----- Material to process

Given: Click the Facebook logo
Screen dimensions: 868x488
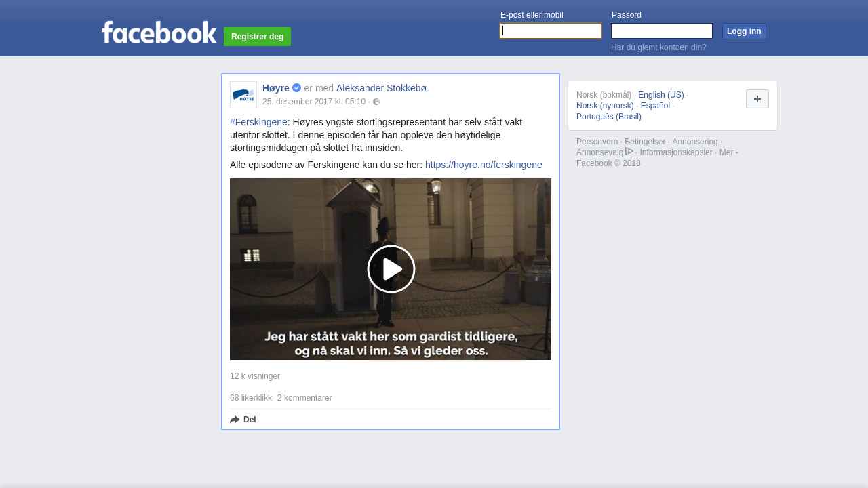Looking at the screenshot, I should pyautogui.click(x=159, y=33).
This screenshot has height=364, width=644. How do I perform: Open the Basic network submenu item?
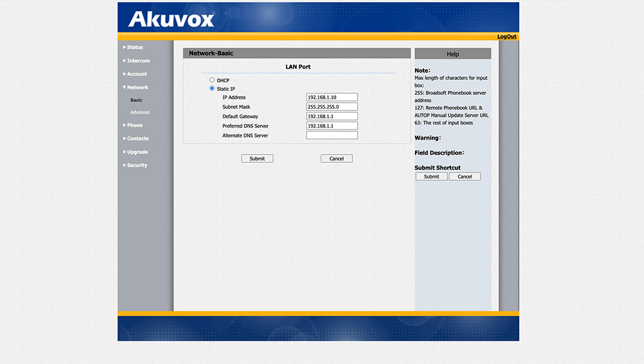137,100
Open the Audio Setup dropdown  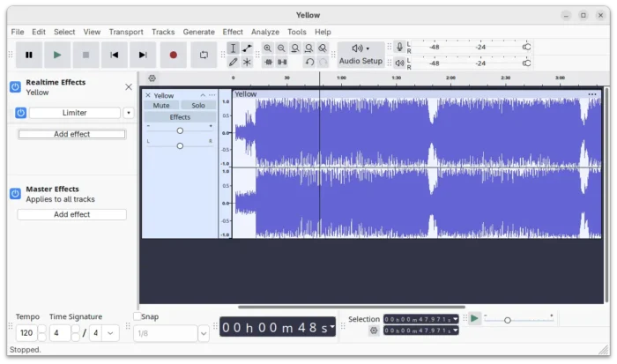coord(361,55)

----------
----- Material to process

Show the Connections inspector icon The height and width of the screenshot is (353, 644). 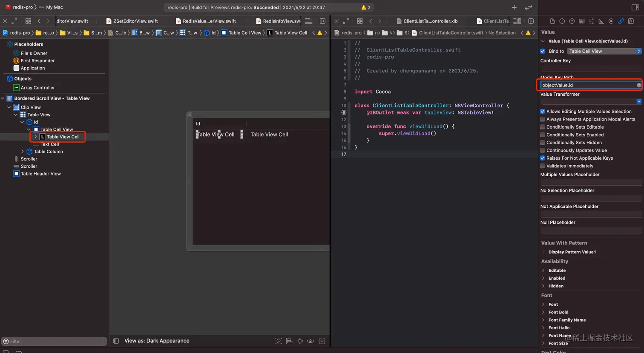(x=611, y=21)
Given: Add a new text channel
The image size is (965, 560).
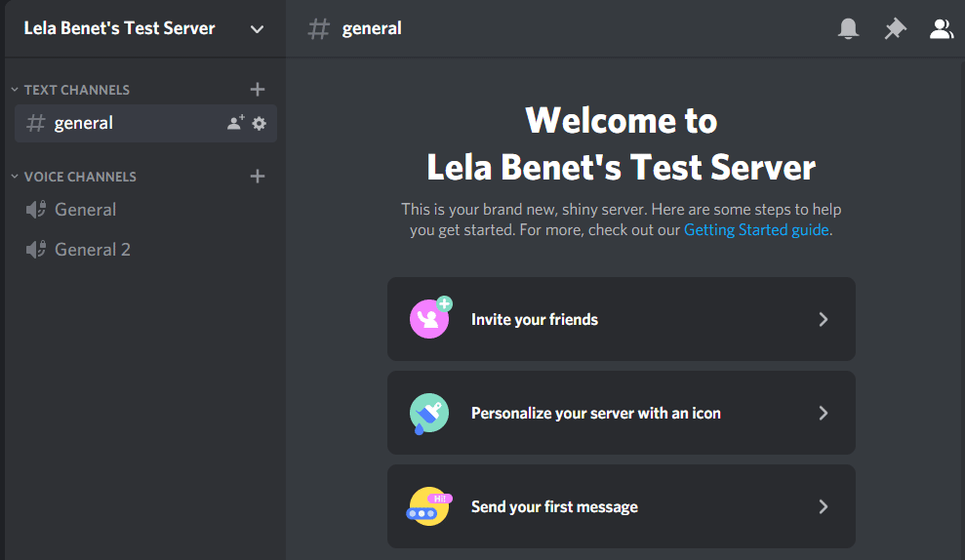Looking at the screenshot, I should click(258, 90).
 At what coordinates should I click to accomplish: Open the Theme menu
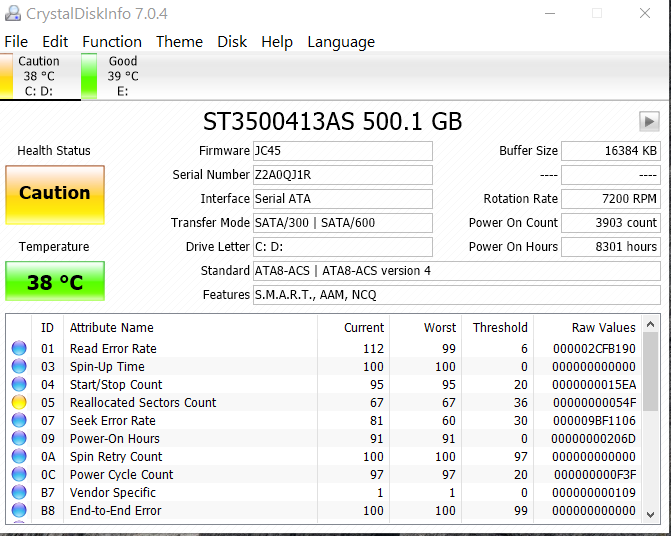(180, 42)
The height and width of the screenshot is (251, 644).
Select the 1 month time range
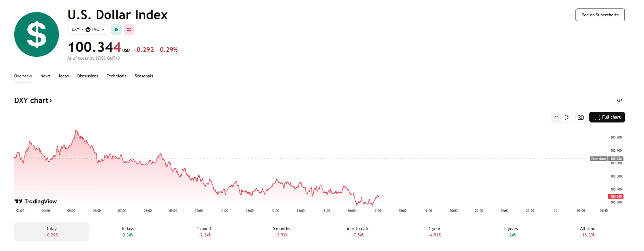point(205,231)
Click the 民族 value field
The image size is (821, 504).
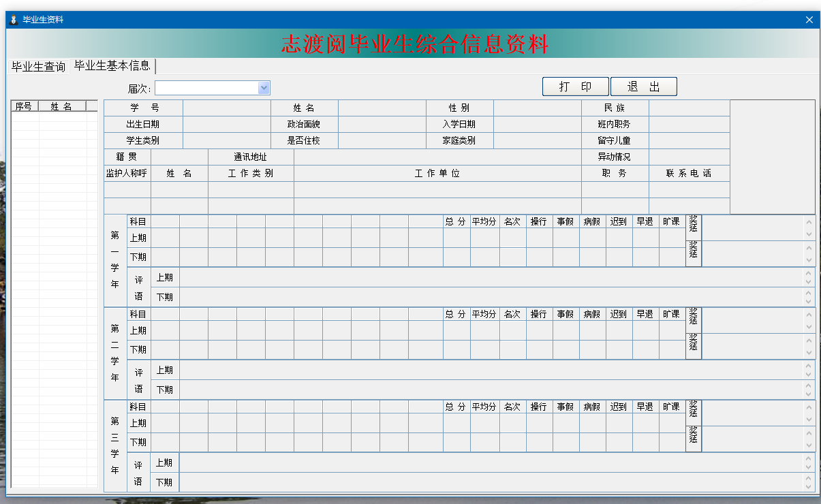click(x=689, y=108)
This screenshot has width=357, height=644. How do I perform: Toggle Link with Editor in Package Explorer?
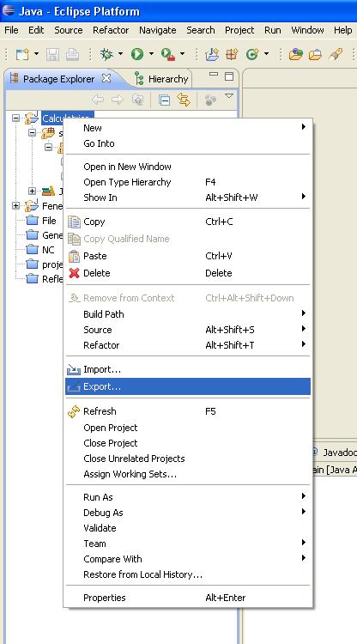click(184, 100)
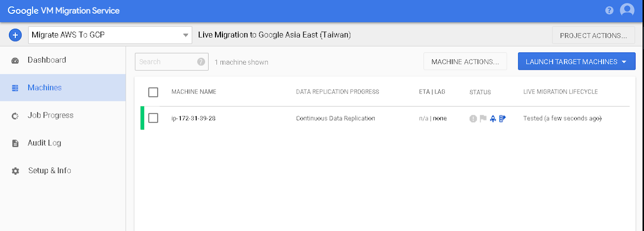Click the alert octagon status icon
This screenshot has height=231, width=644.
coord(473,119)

----------
----- Material to process

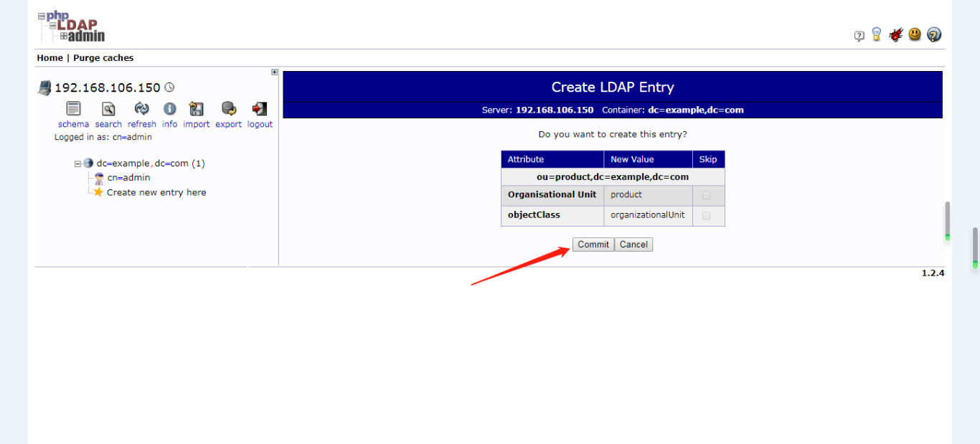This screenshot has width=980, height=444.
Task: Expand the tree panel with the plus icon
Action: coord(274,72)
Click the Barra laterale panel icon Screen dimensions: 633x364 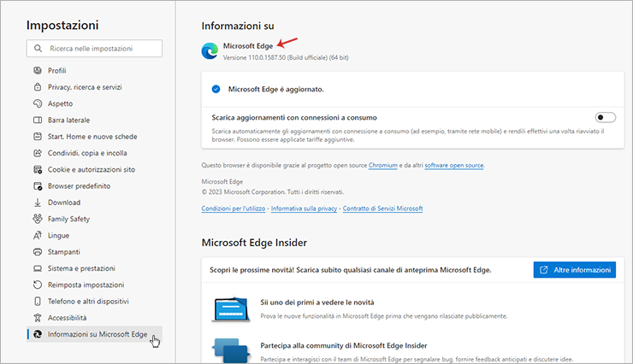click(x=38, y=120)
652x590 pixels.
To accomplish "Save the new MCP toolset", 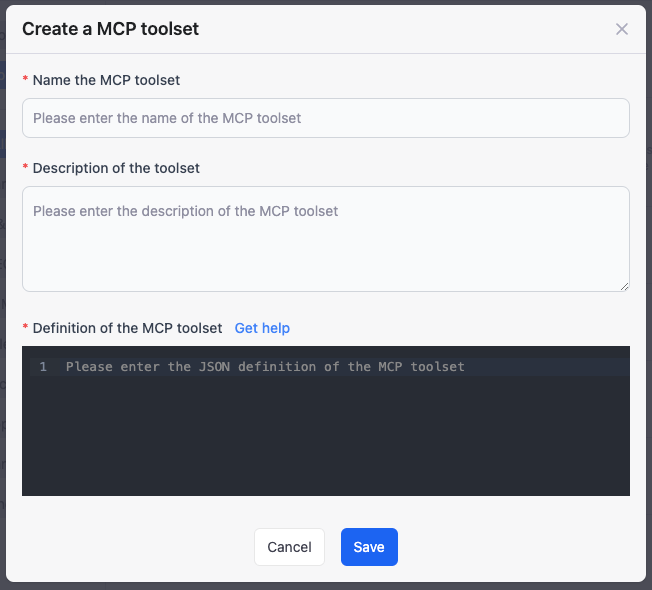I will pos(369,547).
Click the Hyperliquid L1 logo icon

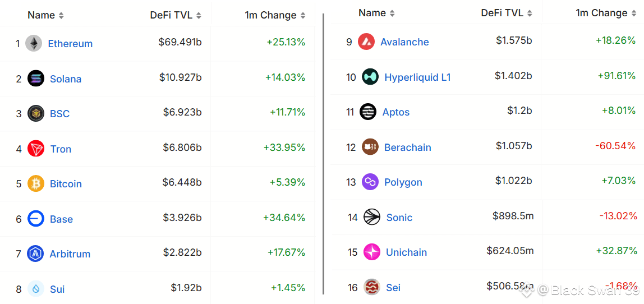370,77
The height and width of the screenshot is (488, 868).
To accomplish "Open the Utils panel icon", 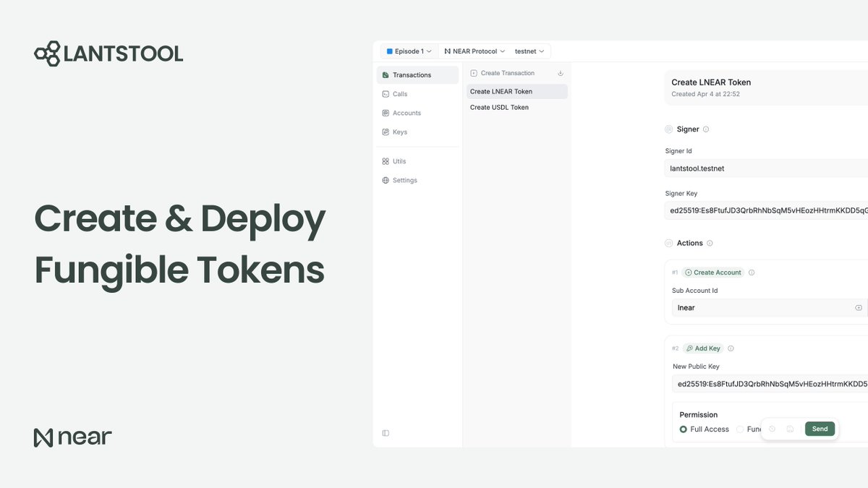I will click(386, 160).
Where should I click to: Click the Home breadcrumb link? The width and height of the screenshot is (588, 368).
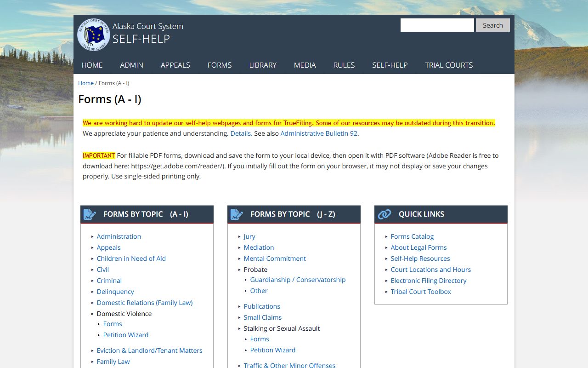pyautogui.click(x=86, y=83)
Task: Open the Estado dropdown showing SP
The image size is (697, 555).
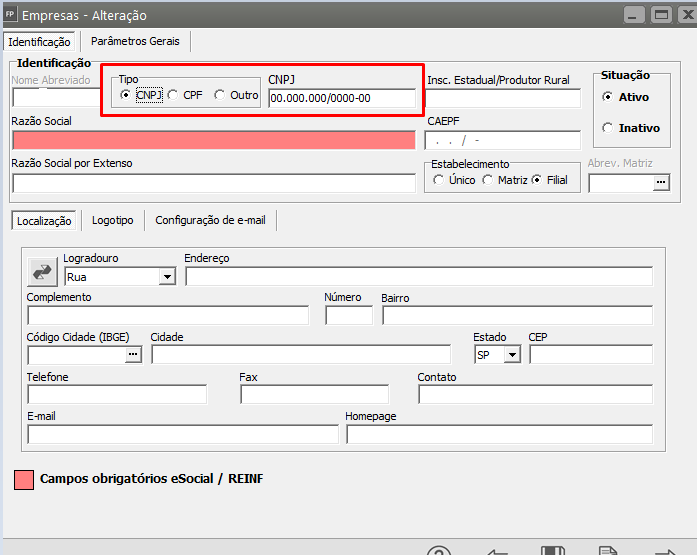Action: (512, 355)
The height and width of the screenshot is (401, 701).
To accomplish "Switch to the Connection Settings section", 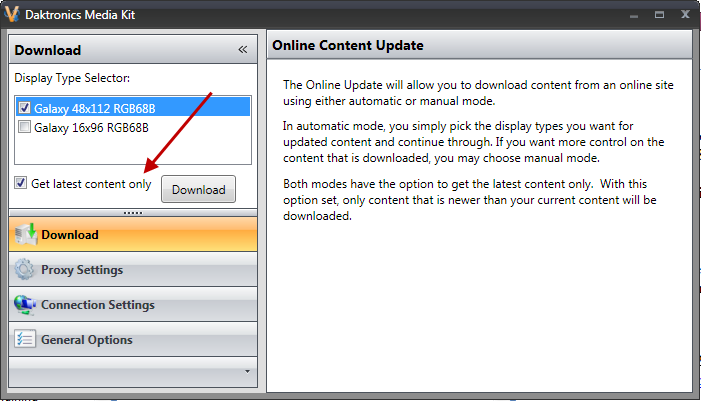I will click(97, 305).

----------

Keep only those lines of the records that hold "Given", and return them.

Given: Click the Facebook logo
Given: Add a new text channel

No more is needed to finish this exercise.